Scopo della procedura è sicuramente quello di prevenire la consumazione degli atti persecutori, di assicurare alla vittima una forma di tutela “anticipata”, operante anche ove le condotte non abbiano ancora raggiunto quel livello di reiterazione necessario per la sussistenza del delitto. Il contenuto dell’ammonimento consiste, non tanto in un generico invito al rispetto della legge, “quanto in uno specifico invito ad interrompere qualsiasi interferenza nella vita del richiedente” (6), con l’avvertimento che ove le condotte oggetto di istanza da parte della persona offesa vengano reiterate, esse oltrepasseranno la soglia della rilevanza penale.
Da ultimo è bene specificare che, stante la genericità del dettato normativo, deve ritenersi che, ai fini dell’operare delle due conseguenze che la legge riconnette al mancato rispetto del provvedimento – procedibilità d’ufficio e applicazione della circostanza aggravante- è necessaria un’identità dei fatti per cui è intervenuta l’istanza di ammonimento e quelli oggetto di contestazione penale, nonché l’identità tra la vittima che ha proposto istanza di ammonimento e la persona offesa dalle condotte che abbiano assunto rilevanza penale.
NOTE
(1) Sez. 6, n. 42021 del 13.9.2016, Rv. 267898, ha stabilito che “è legittima l’ordinanza che dispone, ex art. 282 ter cpp, oltre al divieto di avvicinamento all’abitazione e al luogo di lavoro della vittima, anche l’obbligo di mantenere una determinata distanza (nella specie di 300 metri), in caso di incontro occasionale con la persona offesa.”
(2) Sez. 5, n. 28677 del 14.3.2016, C, Rv. 267371-
(3) Sez. 5, n. 28225 del 26.5.2015, Rv. 265297.
(4) Specificazione necessaria ad evitare possibili interferenze tra il procedimento penale e quello amministrativo.

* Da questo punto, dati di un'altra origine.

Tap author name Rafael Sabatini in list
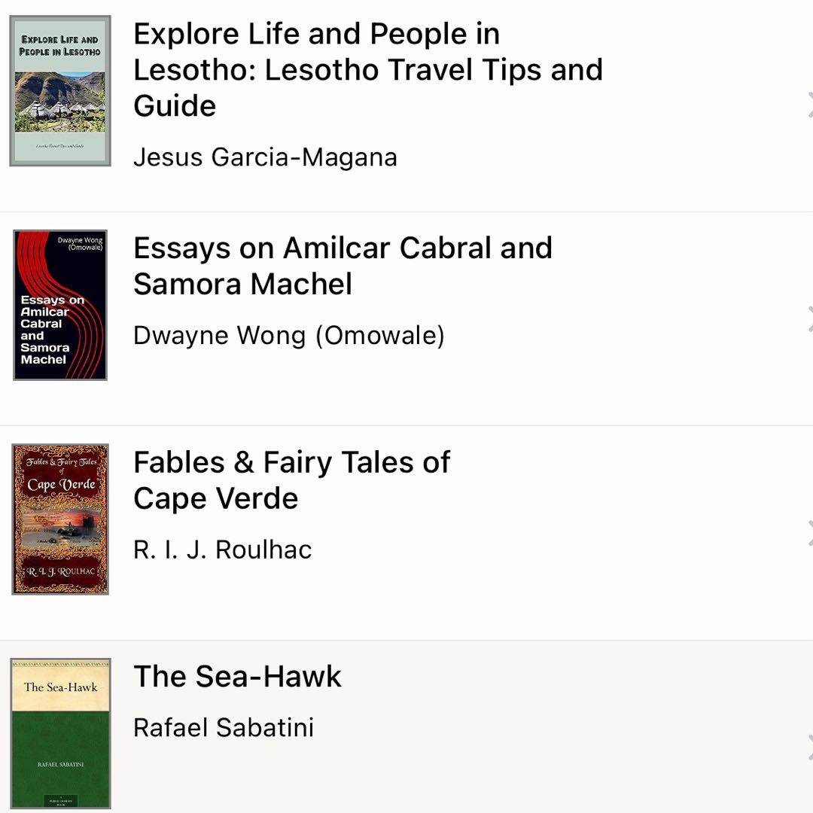813x813 pixels. 223,727
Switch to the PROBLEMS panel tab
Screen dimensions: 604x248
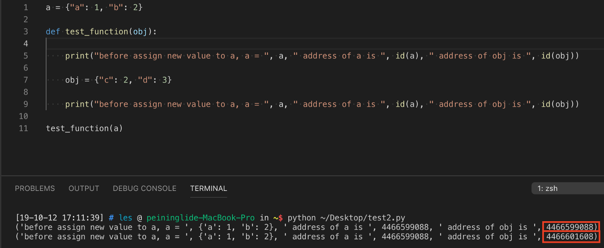tap(35, 188)
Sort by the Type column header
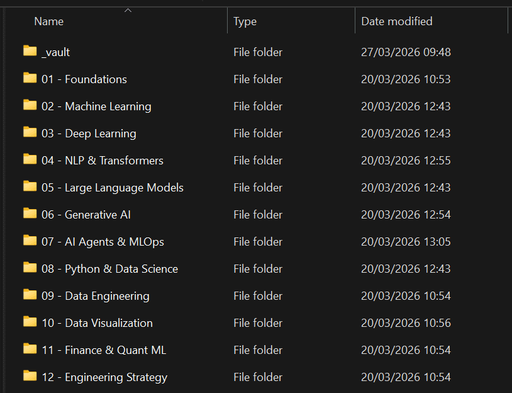The height and width of the screenshot is (393, 512). pyautogui.click(x=245, y=21)
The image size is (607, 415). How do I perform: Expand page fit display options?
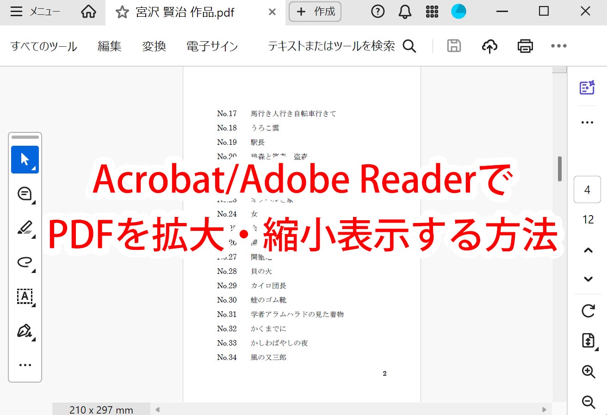[x=588, y=341]
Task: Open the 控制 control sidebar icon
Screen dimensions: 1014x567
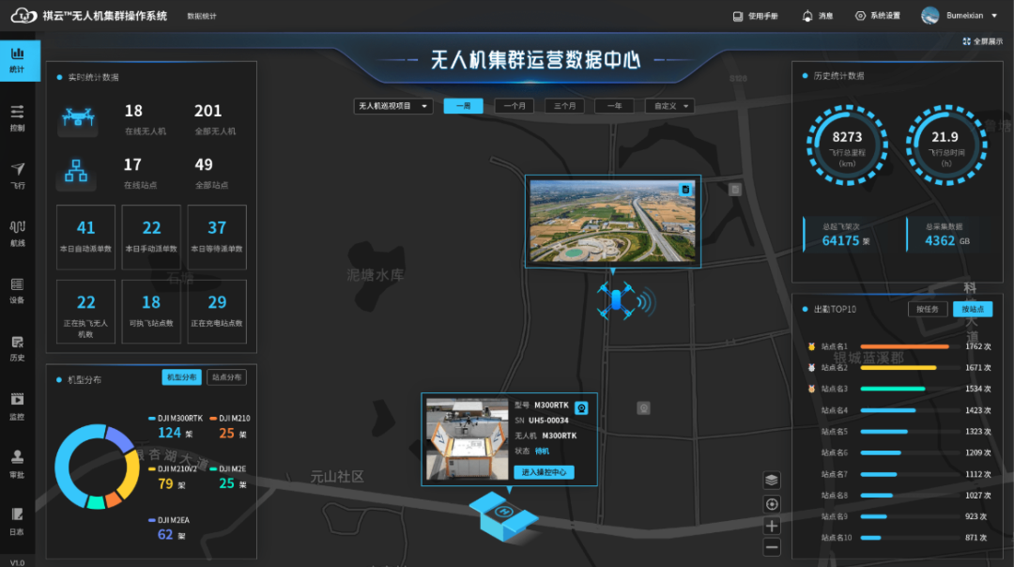Action: pos(17,117)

(5) La scelta del legislatore di consentire l’adozione del provvedimento senza integrare il contraddittorio con il destinatario dello stesso è stata talvolta criticata in dottrina, in quanto seppur ci si trovi al cospetto di un provvedimento di carattere amministrativo, lo stesso ha ricadute concrete sul piano penale, poiché, ove il presunto autore degli atti persecutori non rispetti l’ammonimento, da un lato, il reato diviene automaticamente procedibile d’ufficio, dall’altro, ove in sede di giudizio venga riconosciuta la responsabilità penale dell’imputato, è applicabile la circostanza aggravante prevista dall’art. 8 del decreto.
(6) L. PISTORELLI, “Il reato di stalking e le altre modifiche al codice penale nel d.l. n. 11/2009, conv. in l. n. 38/2009”. In www.penale.it, Diritto, Procedura e Pratica Penale.